This highlights the need to eliminate the state’s control over money, at least in societies that wish to remain free. As articulated in a fascinating Twitter thread, constitutional rights become utterly meaningless if there are no practical means to exercise them. Free speech rights and the right to assemble are of little use to those who have no ability to access their money. Organizing an assembly requires being able to afford the costs associated with travel. Exercising free speech rights, at least if one wishes to do so effectively, requires at least some funds to ensure that the message reaches a large audience.
Prime Minister Justin Trudeau understands this fact, which is why his administration has chosen to freeze the bank accounts of those directly involved in the protest, as well as those who merely donated to help support the protest efforts. When a similarly power-hungry tyrant seeks to do the same here in the United States, the Constitution will be utterly powerless to stop them. Good luck mounting an effective protest to an unjust and tyrannical government without having access to money or the banking system.
It is therefore necessary that Americans start taking the necessary measures to help ensure such tyranny cannot come here. While the ultimate solution will require finding a path to free-market money, the Canadian experience makes clear that simply waiting for that to happen is too risky.

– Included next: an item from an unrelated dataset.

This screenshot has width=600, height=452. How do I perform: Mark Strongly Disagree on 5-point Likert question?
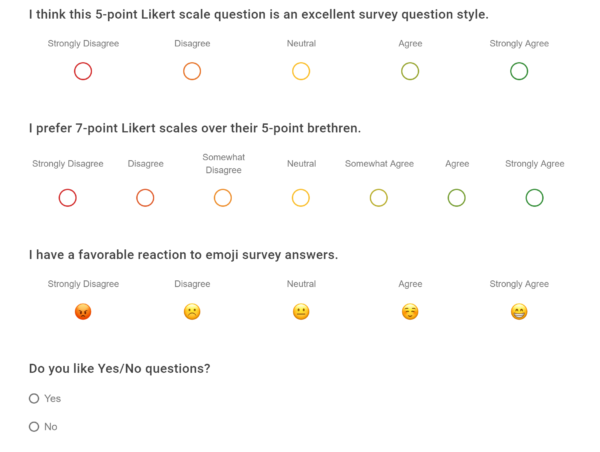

In the meantime, more must be done to bring the government’s war on cash to an immediate end. A future president and Congress can accomplish this by requiring the US Treasury to start printing $500 and $1,000 bills immediately, to make up for the loss in purchasing power that has occurred since the Treasury formally discontinued those higher-denomination bills back in 1969. There should also be a requirement that new higher-denomination bills be introduced when needed to offset the effects of inflation. In other words, when the cumulative effects of inflation inevitably produce another 50 percent decline in the value of US currency, the Treasury should also be required to automatically introduce a $2,000 bill into circulation, for example. This is necessary to ensure that Americans’ fundamental right to access cash is not eroded by the silent, but incredibly pernicious, effects of inflation. And while the practical value of this reform is admittedly modest, its main value lies in what it accomplishes in terms of reframing the debate regarding the nature of money and the state.
In other words, it is much easier for a government to implement the totalitarian measures currently on display in Canada when the populace already concedes that the state has the right to monitor banking transactions and views unmonitored transactions as synonymous with illicit activity. Merely protecting the right to access physical cash is thus an inherent repudiation of this view and instead signals a recognition that Americans are entitled to money and banking, especially to those forms of money that are hard for the government to control. And successfully shifting the Overton window in that way would greatly increase the likelihood of enacting more substantive reforms, like repealing the Patriot Act and other bank-monitoring laws.
So, as we wait for the widespread adoption of an alternative to government-controlled money, whether in crypto or elsewhere, those who believe in freedom should consider making the reintroduction of large-denomination bills a political priority. The level of oppression currently on display in Canada makes clear that we must do everything possible to prevent the same from coming here.